Django is synchronous by nature. It was not built for an asynchronous system. However, the team is making an effort to bring true asynchronous support to Django. In the meantime, how do we make Django work async?
Note how I mentioned “true” asynchronous support. Currently, Django does support some form of asynchronous workflows, but the core part of the ORM (connecting to the DB) is still synchronous.
Why do we need async workflows in the first place?
If you are creating a RAG chatbot, calling an LLM api in a synchronous workflow will block the worker for an extremely long time. Another option would be to use celery for this, but that just adds unnecessary complications.
So how do we make it asynchronous?
A basic checklist would comprise of:
- Switch to an ASGI server
- Start using the async ORM from Django
- Stop using any sync middleware
- Stop using DRF
Sounds easy right? This will work, but the moment you get any load, it will start showing its cracks.
The big problem
In Django, connections are normally reused, but only per thread. So If you have multiple workers running, multiple celery workers and long running LLM calls, then you end up with a ton of open connections to your DB.
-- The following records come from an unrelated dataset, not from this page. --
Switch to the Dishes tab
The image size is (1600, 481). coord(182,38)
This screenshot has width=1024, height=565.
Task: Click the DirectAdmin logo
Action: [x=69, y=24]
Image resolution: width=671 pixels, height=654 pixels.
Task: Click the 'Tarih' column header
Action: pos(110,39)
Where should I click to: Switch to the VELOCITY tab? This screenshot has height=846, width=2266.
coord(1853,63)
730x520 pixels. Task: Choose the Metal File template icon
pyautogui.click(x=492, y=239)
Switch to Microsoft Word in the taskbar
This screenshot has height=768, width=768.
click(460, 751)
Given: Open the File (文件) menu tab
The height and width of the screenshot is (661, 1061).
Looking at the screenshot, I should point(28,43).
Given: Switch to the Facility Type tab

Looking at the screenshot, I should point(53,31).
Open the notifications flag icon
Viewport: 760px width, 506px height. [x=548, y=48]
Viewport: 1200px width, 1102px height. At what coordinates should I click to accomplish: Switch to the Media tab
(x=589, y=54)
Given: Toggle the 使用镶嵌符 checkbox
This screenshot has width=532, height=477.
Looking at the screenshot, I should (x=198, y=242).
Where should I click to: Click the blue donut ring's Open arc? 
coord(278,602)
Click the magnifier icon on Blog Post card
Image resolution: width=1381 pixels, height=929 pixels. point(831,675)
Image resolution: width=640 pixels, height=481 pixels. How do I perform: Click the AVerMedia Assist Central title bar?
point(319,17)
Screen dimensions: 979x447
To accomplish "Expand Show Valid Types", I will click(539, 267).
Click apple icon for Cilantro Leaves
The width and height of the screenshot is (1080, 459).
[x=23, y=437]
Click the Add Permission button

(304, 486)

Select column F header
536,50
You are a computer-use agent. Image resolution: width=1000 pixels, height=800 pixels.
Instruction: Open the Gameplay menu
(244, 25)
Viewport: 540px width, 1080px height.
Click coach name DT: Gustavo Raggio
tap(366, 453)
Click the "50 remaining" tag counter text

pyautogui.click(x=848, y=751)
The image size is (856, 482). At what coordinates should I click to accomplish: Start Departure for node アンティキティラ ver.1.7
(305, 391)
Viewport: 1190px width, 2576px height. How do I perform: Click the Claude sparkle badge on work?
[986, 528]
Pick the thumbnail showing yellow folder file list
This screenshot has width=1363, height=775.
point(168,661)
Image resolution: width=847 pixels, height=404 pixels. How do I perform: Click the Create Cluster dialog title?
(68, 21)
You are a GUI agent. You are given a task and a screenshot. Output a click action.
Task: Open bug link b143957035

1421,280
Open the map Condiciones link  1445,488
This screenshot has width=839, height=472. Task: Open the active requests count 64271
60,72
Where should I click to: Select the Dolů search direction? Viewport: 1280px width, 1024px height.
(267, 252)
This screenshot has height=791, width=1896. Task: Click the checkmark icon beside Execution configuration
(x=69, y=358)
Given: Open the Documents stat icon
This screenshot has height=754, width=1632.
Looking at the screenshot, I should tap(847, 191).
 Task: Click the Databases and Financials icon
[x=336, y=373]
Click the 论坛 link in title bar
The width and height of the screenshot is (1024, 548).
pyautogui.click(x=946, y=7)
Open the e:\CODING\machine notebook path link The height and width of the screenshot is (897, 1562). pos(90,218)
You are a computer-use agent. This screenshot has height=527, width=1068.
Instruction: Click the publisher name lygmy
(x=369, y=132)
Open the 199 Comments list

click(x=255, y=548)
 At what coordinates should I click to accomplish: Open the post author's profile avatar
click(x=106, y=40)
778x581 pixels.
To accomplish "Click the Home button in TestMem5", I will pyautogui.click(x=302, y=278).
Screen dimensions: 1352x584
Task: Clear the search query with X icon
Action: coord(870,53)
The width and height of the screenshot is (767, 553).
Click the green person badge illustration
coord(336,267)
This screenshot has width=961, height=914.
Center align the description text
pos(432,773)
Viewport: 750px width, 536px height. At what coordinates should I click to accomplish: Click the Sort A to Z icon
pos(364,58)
The thing is, DB connections are expensive. In terms of memory. In a postgres server, 1 connection can use 10 Mb of RAM. Which is extremely resource intensive. Normally, a Postgres server limits the number of connections to 20, maybe 50. So under load, you are extremely likely to hit those limits, and your APIs will start to fail.
How do we fix this?
The answer is a connection pooler like PgBouncer. PgBouncer acts as an interface to the DB. Django can make 1000s of connections to PgBouncer, but PgBouncer routes it through the 20 odd connections you have to Postgres.

This works because, a connection to PgBouncer is cheap. Each connection is only 2Kb of overhead. This means you can easily have 1000s of connections to PgBouncer.
With this change your endpoint can now handle a much larger concurrent load.
While Django might add truly async support, people might still face the exact same issue, as the problem mainly arises when we use run multiple workers, or add celery.